Discussion relating to commuter rail, light rail, and subway operations of the MBTA.

Moderators: CRail, sery2831

  by jwhite07
 
Derailment reported on the Red Line at JFK/UMass station. At least one car derailed, which is resting at an angle directly underneath Columbia Road bridge. I know no other details. Not a good week on the subway!
  by bostontrainguy
 
Wow, not a good month for the T!
  by jonnhrr
 
From the tweet picture looks like a major signal bungalow under the bridge has been significantly damaged. This must be affecting operation through the area. Is this the equipment for controlling Columbia Junction? Are they having to switch it manually now?
  by WatertownCarBarn
 
From the Globe:
"“Without the signal system, trains must be given permission from our Operations Control Center to move from one station to the next, one train at a time. This also means we need people along the tracks to physically set the routes to direct trains,” T officials wrote in a tweet."

Have there been any thoughts on the cause?
  by Disney Guy
 
Are other parts of the signal system, namely Alewife to Andrew and Savin Hill to Ashmont, still in full operation?
  by Bill Reidy
 
Seeing that we're now 2-1/2+ days beyond the accident, has the T publicly announced a recovery timeline to restore the Red Line to regular service. Apologies if I've missed it if it has been announced.

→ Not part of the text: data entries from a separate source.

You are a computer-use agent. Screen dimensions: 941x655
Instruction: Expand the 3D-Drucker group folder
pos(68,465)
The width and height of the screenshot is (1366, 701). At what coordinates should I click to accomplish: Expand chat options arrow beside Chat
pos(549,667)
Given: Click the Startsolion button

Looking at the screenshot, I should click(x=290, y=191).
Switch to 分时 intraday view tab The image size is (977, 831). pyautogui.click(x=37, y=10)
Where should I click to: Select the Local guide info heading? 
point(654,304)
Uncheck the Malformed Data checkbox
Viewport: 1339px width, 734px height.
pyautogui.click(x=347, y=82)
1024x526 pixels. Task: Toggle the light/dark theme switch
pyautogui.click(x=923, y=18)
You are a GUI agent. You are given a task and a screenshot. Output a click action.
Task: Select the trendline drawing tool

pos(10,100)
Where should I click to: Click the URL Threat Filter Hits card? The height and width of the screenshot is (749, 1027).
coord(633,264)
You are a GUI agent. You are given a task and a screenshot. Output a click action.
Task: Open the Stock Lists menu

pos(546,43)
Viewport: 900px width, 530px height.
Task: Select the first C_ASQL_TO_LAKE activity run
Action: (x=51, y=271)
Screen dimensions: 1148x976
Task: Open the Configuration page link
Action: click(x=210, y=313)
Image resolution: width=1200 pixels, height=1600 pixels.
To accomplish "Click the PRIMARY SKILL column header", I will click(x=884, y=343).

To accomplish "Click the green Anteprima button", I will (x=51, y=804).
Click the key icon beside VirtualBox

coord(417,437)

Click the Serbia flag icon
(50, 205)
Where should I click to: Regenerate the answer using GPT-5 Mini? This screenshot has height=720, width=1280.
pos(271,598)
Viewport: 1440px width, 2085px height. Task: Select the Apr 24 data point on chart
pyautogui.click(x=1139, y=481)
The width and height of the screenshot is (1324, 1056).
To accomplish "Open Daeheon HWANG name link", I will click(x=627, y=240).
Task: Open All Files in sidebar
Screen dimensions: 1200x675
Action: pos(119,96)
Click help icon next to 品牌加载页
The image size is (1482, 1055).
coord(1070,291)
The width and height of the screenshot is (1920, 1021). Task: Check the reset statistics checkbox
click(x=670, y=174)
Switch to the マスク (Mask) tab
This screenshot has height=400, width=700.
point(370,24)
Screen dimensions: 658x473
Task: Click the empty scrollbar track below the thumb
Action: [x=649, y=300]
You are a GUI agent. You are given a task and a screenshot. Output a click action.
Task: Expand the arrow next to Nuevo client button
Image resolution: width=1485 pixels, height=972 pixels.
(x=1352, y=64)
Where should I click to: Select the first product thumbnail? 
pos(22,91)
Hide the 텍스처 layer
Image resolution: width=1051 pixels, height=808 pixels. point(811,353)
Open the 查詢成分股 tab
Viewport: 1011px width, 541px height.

At this point, there has been plenty of time to assess the damage and develop a recovery plan. Whether it's a day, week, month or more, the public is owed that answer -- now.
  by sb150
 
That section of track has been out of whack for some time. Trains entering the station at normal speed sway enough to sometimes hit the side of the platform.
  by Disney Guy
 
Does it really add 15 to 20 minutes to the average trip when trains pull up to a junction, wait their turn, and are (manually) flagged through at a little under 6 MPH (compared with normal automatic signal interlocking)?
  by jonnhrr
 
Disney Guy wrote: Wed Jun 19, 2019 5:43 am Does it really add 15 to 20 minutes to the average trip when trains pull up to a junction, wait their turn, and are (manually) flagged through at a little under 6 MPH (compared with normal automatic signal interlocking)?
According to a post I saw on FB the signals are out from North Quincy to JFK, Field's Corner to JFK, then JFK to Broadway. So it sounds like they have to move under manual control from the dispatcher station to station through those areas and the max speed is 25 mph. That would account for the 20 minutes.
  by BandA
 
North Quincy to Broadway is 5.3 or 5.9 miles by car, I think 5.9 miles is about the same as the Red Line. Mr Google thinks the Red Line takes 16 minutes for 3 stops. At 16 min that is 22MPH, at 36 min it's 9.8MPH. If it takes 36 min it's only a little faster than a bicycle (bicycles have to stop for traffic lights / road crossings). 36 min seems unreasonable even with manual track authorization.
  by HenryAlan
 
Google says 31 minutes to ride a bike from North Quincy to Broadway. My general experience is that it overestimates trip time (32 minutes for my bike commute, which actually takes 25 minutes). I wouldn't be too surprised if a cyclist would beat the train under current conditions.